**GOAL**
In the items below, take the part that opens with the line containing "Screen dimensions: 1504x854" and closes with the line containing "point(691,445)", and write it out again with "Node.js" changed to "Python" and nothing else altered. Give only those lines, and leave out the pictures.

**INFORMATION PROVIDED**

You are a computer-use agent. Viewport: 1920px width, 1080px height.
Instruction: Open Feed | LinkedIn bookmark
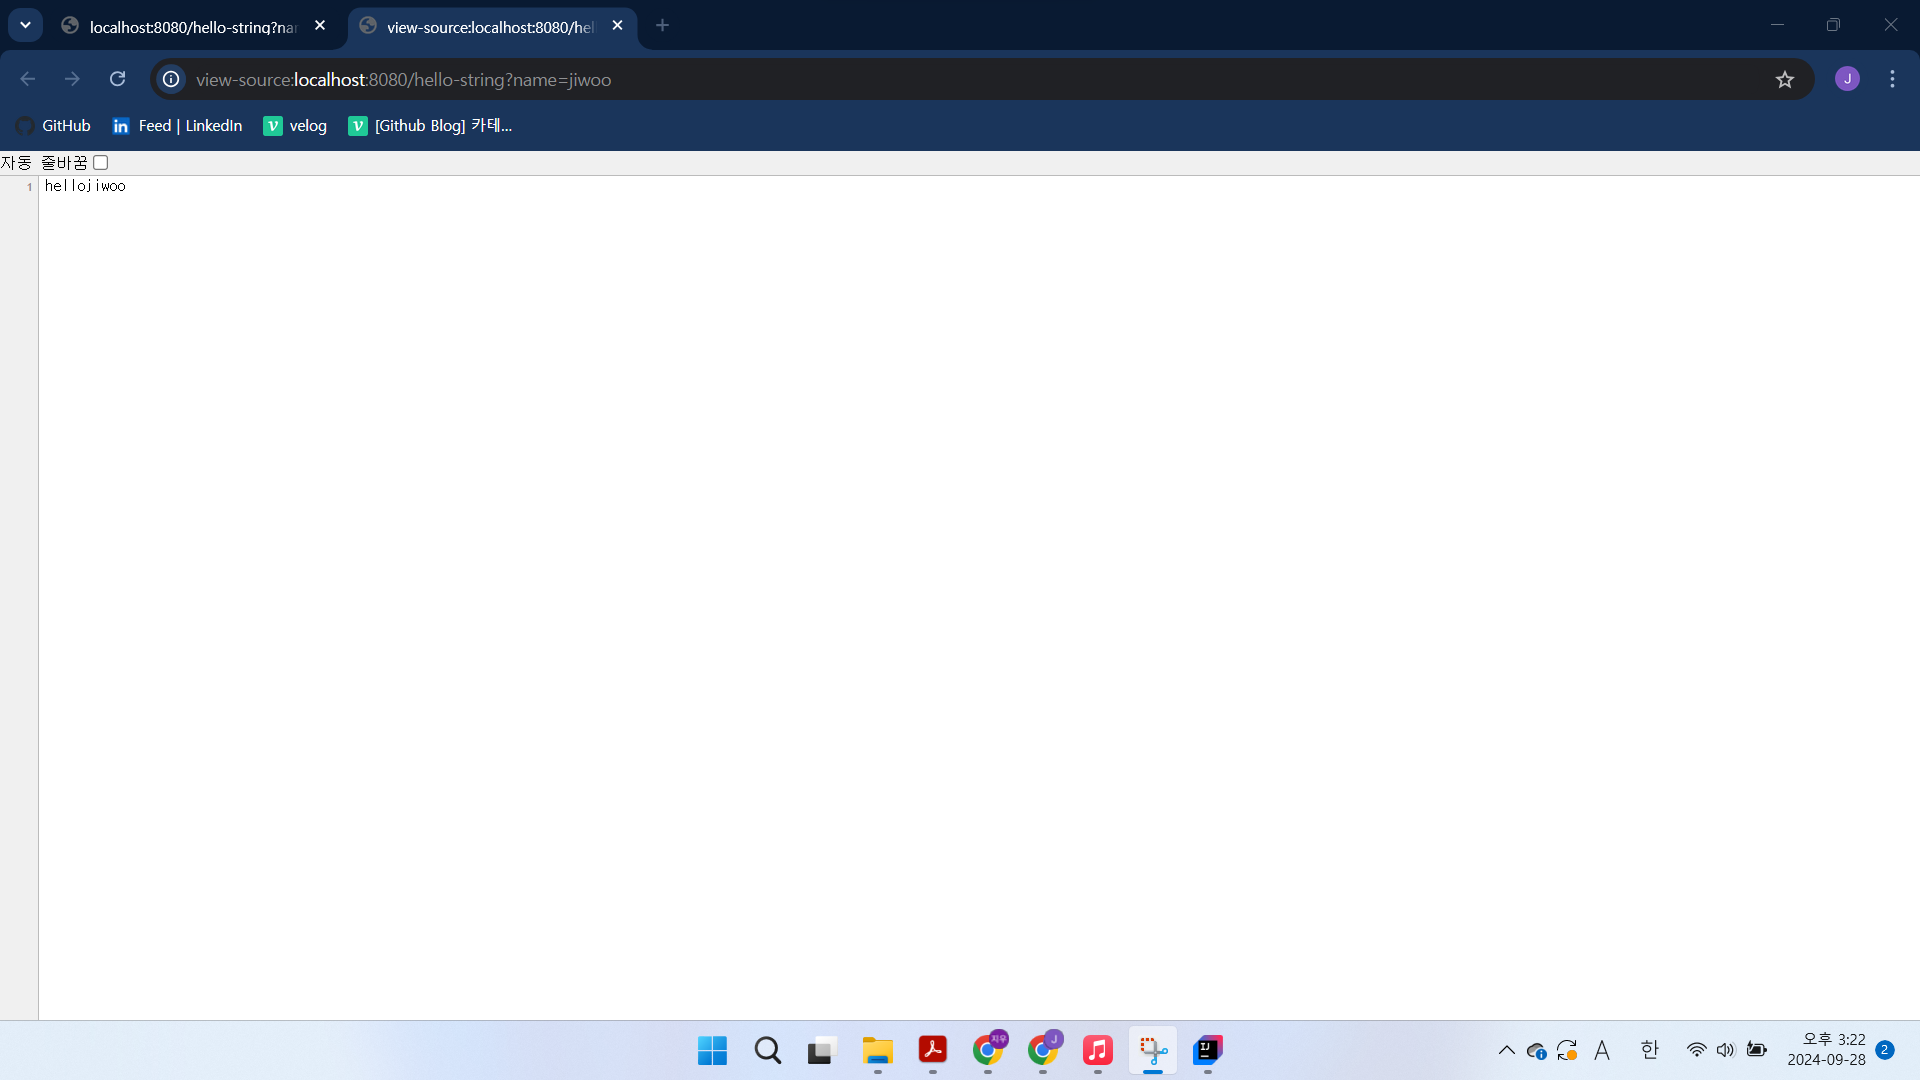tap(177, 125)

---

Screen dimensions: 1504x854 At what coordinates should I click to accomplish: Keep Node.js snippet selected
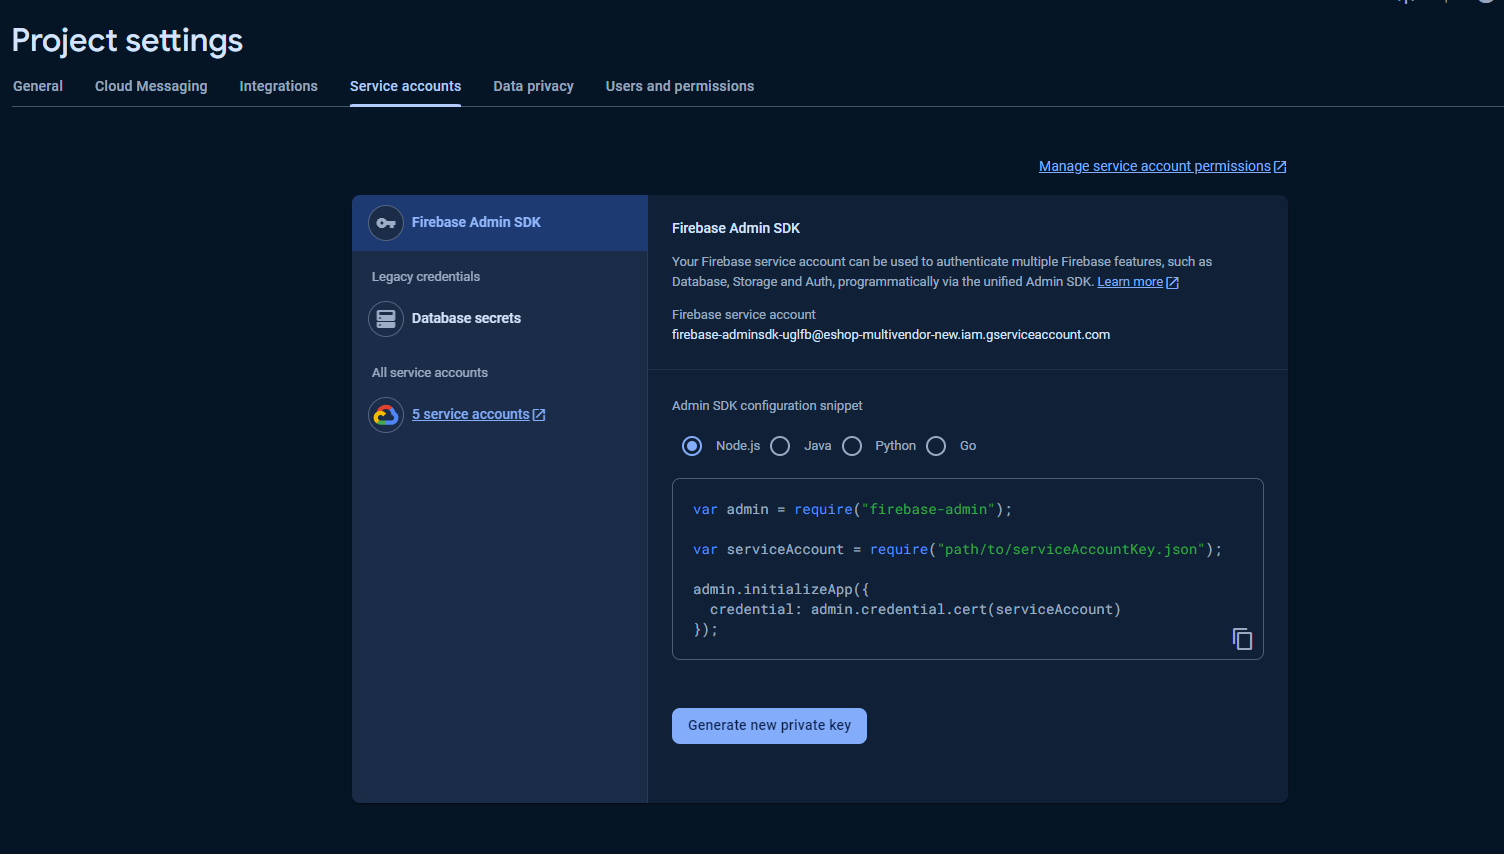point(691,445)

**OUTPUT FOR THIS TASK**
Screen dimensions: 1504x854 At what coordinates should I click to accomplish: Keep Python snippet selected
point(691,445)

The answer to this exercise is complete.